The world is currently in the process of the largest and most important monetary experiment ever created. After the financial collapse of 2008, consumers around the world were unable to borrow further to keep the debt super cycle bubble expanding. Governments then stepped in and have taken their place, leveraging up their balance sheets around the world.
Many governments have already passed the point of no return that consumers reached in 2008 meaning there is no possible way the debt borrowed can ever possibly be paid back. The have already run the car over the cliff, but those driving in the car (who have not taken the time to look down) have not noticed any change. Why? Central banks have provided an unprecedented artificial force to keep it afloat and moving forward.
The most recent chapter in this saga came this week from the Bank of Japan. They announced a new program that (up until this point) is the greatest monetary expansion in history based on its size. They will inject $1.4 trillion of paper currency into their economy over the next two years, which will double their monetary base.

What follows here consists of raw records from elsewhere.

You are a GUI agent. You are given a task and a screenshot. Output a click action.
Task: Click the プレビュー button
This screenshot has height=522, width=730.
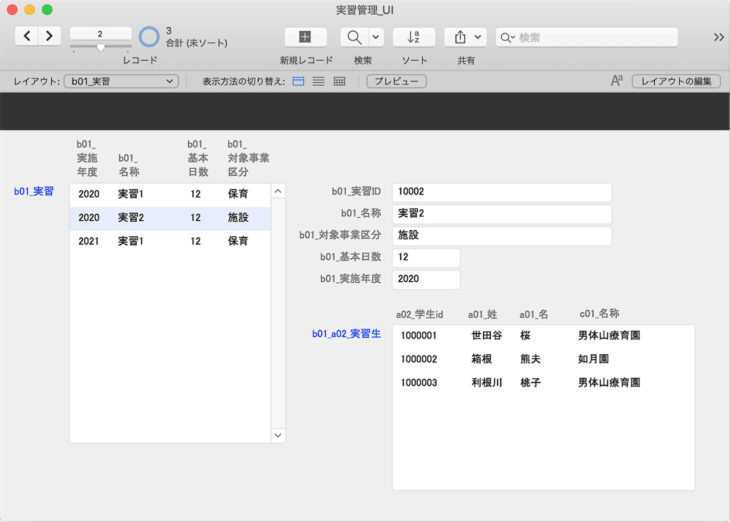coord(396,81)
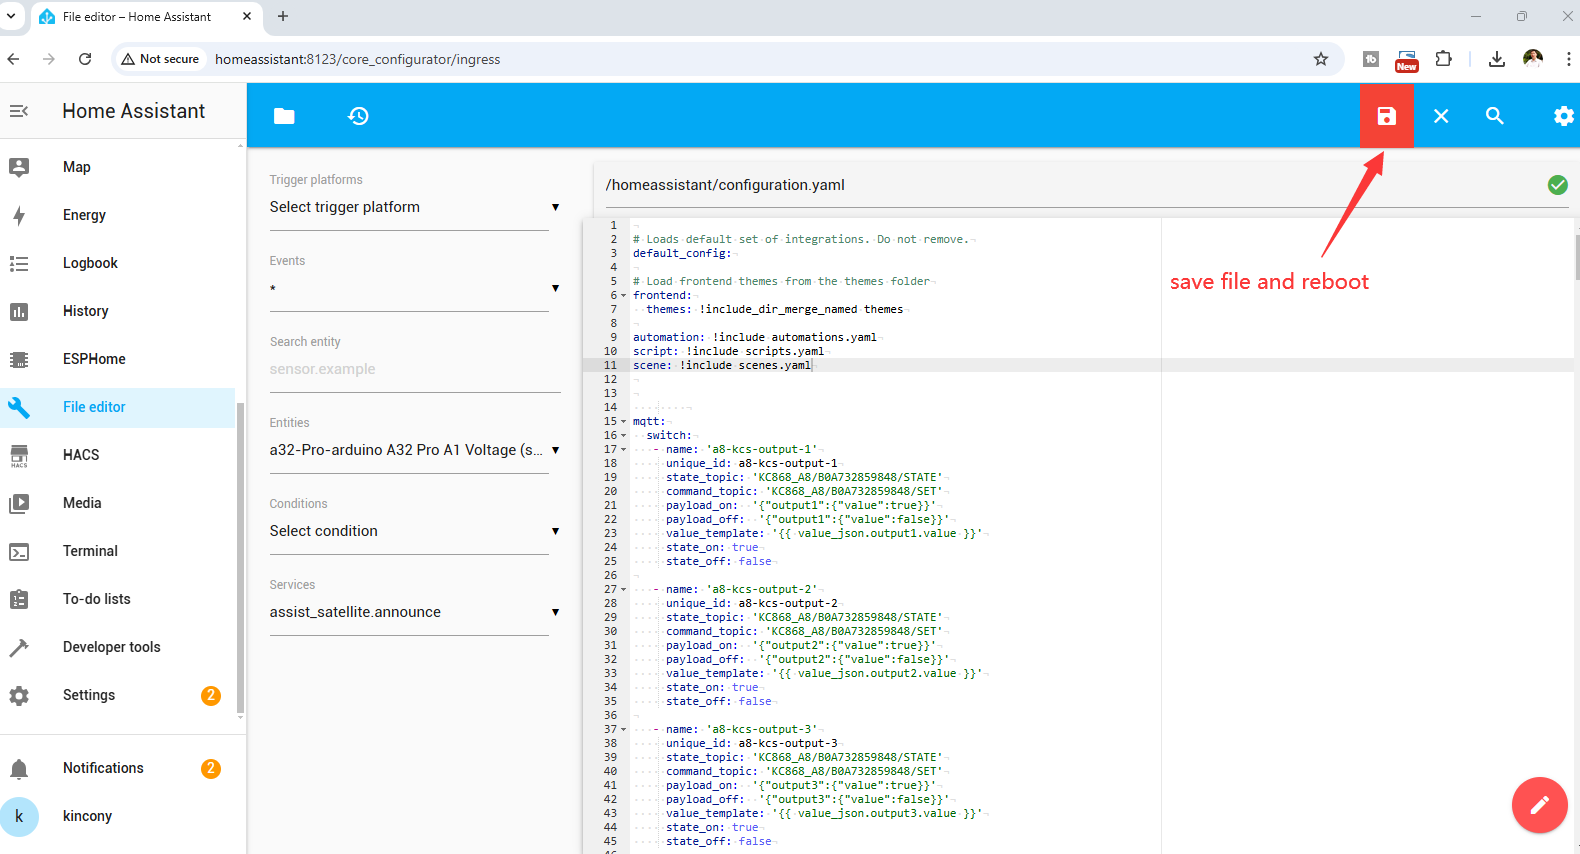Close the current file with X icon
Image resolution: width=1580 pixels, height=854 pixels.
coord(1441,116)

They are extending the maturity of their purchases out to 40 years and they are increasing their purchases of ETFs and REITS. In easy to understand terms: they are buying all financial assets with printed money.
Some may note that with the Federal Reserve currently monetizing $85 billion per month that the United States actually has a larger QE program in dollar size. This is true, but you need to look at these programs in relation to the size of the economy within that country.
As Kyle Bass discusses in the video below, Japan has a program that is 75% the size of the Fed's, but their economy is only one third the size of the United States. Zero Hedge provided an excellent visual below showing what the size of the program would need to be in dollar terms if both economies were equivalent in size:
This is not to diminish the size of the Federal Reserve's current QE, which is both ridiculously large and a complete disaster in the making. The goal is to show just how much these leaders have lost their collective understanding of reality. They now truly believe that their are no consequences for their actions and that additional QE only means additional economic benefits.
When Japan's central bank governor, Haruhiko Kuroda, strode into the press conference this week he had a large smile on his face. It will like an athlete coming out of the locker room after winning the championship to talk to the press. A program like this should be put into place only under the most dire of circumstances and financial crisis, and the person making this decision should have a look of regret. Now it is done casually on an average week day, like walking down to the mail box for the morning news.